Quote the passage below on the sanctions against Russia's oil companies in full, word for word.

▶ _Source text_:
* start *
These companies aren’t just corporate behemoths; they’re the lifeblood of Vladimir Putin’s war machine, pumping out millions of barrels daily to fund a conflict that’s raged for a little less than four years in Ukraine. But as the dust settles on this escalation, questions swirl: Will these measures finally deliver a knockout blow to Russia’s resilient economy, or are they merely another ripple in a sea of geopolitical manoeuvring? In the following, we will dissect the sanctions’ mechanics, their potential harm or nuisance value to Moscow, the ripple effects on global markets, and why the Ironman Putin might still be smirking from the Kremlin.
* end *
▶ _Provided material_:
* start *
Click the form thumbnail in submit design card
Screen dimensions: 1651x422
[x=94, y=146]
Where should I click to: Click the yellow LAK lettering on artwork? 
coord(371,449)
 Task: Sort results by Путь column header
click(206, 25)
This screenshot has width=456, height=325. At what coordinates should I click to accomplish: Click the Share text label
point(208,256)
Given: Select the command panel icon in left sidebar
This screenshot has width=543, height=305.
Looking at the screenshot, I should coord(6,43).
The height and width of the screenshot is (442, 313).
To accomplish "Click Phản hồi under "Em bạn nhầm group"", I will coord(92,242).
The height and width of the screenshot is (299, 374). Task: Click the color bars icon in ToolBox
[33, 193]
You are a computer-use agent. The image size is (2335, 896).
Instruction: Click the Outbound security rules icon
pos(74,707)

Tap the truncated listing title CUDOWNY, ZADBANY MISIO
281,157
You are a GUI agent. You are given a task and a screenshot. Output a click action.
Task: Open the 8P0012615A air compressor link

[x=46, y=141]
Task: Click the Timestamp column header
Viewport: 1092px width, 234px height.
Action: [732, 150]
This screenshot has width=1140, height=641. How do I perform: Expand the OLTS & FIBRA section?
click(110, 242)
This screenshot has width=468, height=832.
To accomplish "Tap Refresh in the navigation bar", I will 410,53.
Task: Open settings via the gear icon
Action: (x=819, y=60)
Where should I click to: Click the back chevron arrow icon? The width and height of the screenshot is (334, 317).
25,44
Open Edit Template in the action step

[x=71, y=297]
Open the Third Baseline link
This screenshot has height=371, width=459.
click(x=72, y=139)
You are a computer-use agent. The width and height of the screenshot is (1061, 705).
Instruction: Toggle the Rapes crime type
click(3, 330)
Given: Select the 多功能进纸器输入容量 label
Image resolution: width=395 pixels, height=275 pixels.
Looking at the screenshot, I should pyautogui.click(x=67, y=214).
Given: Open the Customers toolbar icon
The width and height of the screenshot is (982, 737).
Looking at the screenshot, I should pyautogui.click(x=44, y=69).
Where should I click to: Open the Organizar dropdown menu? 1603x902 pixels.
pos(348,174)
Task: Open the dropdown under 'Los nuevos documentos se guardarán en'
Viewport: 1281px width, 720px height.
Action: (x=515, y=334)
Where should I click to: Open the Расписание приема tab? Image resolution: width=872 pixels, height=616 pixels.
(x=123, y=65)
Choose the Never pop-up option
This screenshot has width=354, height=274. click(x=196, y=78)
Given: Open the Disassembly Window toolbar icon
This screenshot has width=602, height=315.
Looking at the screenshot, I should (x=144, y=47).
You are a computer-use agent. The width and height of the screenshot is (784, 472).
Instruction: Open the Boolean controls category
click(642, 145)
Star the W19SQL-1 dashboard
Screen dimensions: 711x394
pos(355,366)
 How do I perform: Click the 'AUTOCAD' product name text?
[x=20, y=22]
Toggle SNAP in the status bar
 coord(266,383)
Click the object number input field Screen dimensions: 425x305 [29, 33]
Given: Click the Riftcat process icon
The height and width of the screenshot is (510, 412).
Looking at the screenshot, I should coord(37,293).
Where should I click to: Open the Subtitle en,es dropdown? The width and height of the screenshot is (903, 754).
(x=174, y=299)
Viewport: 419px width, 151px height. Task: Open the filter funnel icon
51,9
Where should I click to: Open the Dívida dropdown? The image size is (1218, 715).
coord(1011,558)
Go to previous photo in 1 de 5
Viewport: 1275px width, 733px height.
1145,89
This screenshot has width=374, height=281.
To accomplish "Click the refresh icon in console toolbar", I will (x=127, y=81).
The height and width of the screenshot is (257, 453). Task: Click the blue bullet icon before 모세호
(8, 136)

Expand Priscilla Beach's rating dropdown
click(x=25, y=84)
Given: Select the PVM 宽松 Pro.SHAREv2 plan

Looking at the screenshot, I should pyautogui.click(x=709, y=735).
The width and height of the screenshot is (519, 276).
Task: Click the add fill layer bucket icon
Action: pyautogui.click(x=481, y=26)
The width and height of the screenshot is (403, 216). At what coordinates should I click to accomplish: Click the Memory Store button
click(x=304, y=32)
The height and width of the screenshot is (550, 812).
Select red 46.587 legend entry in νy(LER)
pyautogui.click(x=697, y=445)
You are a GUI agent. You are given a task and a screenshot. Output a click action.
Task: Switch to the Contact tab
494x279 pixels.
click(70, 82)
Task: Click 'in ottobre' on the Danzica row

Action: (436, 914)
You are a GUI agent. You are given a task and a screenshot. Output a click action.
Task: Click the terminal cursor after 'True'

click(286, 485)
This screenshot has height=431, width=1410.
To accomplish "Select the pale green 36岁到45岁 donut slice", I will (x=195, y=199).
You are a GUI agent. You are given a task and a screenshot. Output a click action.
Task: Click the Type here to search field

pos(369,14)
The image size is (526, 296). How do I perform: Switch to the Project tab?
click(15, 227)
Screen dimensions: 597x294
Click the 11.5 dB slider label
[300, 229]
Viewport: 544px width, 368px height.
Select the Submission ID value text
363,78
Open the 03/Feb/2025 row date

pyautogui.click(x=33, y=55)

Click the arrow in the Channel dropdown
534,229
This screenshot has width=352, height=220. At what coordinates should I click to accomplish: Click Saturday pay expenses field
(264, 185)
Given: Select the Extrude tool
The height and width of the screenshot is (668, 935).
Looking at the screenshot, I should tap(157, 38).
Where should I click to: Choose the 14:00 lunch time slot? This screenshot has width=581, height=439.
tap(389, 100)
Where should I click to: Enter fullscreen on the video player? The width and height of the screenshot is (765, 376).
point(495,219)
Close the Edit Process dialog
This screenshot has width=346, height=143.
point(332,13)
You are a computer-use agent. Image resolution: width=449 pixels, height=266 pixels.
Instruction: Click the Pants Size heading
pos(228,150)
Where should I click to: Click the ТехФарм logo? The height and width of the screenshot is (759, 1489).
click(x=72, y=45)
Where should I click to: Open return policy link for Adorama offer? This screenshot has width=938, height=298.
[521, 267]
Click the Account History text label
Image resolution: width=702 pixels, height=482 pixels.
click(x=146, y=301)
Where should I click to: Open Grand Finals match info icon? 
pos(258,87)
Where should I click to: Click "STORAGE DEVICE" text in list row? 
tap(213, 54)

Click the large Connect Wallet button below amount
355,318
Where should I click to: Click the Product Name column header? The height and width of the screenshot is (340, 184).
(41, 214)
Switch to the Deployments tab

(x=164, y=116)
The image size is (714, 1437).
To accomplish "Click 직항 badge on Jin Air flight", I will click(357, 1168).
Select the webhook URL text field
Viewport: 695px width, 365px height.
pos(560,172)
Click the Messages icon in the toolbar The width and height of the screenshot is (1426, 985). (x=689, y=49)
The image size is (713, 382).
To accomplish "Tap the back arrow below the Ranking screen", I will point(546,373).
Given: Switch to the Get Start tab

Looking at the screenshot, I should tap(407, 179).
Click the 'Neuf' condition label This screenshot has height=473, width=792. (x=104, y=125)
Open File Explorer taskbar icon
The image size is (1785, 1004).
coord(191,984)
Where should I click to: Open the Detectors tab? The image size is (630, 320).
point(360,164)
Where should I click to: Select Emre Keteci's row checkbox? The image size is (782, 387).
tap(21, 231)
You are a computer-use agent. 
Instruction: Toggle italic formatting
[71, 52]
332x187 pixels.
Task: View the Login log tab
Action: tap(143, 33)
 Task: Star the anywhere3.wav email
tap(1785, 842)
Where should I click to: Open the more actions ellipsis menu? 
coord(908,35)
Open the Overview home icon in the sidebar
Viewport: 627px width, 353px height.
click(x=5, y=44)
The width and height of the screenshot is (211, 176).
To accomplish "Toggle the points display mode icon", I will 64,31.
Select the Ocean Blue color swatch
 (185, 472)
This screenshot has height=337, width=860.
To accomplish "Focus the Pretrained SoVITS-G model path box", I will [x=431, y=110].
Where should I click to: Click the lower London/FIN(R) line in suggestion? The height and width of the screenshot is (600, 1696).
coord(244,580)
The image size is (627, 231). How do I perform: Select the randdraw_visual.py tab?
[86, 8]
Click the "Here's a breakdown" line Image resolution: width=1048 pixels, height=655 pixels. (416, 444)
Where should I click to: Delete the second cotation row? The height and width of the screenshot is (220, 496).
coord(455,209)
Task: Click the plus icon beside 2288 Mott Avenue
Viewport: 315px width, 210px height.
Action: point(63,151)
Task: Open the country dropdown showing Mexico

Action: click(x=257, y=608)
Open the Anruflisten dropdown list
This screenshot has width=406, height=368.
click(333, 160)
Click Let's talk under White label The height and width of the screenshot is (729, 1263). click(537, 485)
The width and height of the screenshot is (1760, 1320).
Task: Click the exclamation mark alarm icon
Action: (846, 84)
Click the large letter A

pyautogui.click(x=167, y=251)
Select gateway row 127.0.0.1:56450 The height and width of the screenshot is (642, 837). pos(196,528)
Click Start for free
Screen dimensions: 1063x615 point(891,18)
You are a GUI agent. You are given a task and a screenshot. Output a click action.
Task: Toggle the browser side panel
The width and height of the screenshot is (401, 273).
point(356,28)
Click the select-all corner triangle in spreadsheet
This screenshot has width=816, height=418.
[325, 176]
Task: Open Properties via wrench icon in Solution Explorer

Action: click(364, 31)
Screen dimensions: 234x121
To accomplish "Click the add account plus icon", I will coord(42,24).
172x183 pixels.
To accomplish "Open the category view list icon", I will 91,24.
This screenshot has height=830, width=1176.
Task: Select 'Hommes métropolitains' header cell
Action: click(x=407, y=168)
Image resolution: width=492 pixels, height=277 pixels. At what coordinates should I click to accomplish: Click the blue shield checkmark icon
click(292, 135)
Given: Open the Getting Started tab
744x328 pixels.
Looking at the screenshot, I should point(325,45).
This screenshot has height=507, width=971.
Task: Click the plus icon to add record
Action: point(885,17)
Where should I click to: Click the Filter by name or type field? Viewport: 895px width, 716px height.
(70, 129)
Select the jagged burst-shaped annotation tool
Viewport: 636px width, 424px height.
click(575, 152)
* end *
▶ _Answer below_:
These companies aren’t just corporate behemoths; they’re the lifeblood of Vladimir Putin’s war machine, pumping out millions of barrels daily to fund a conflict that’s raged for a little less than four years in Ukraine. But as the dust settles on this escalation, questions swirl: Will these measures finally deliver a knockout blow to Russia’s resilient economy, or are they merely another ripple in a sea of geopolitical manoeuvring? In the following, we will dissect the sanctions’ mechanics, their potential harm or nuisance value to Moscow, the ripple effects on global markets, and why the Ironman Putin might still be smirking from the Kremlin.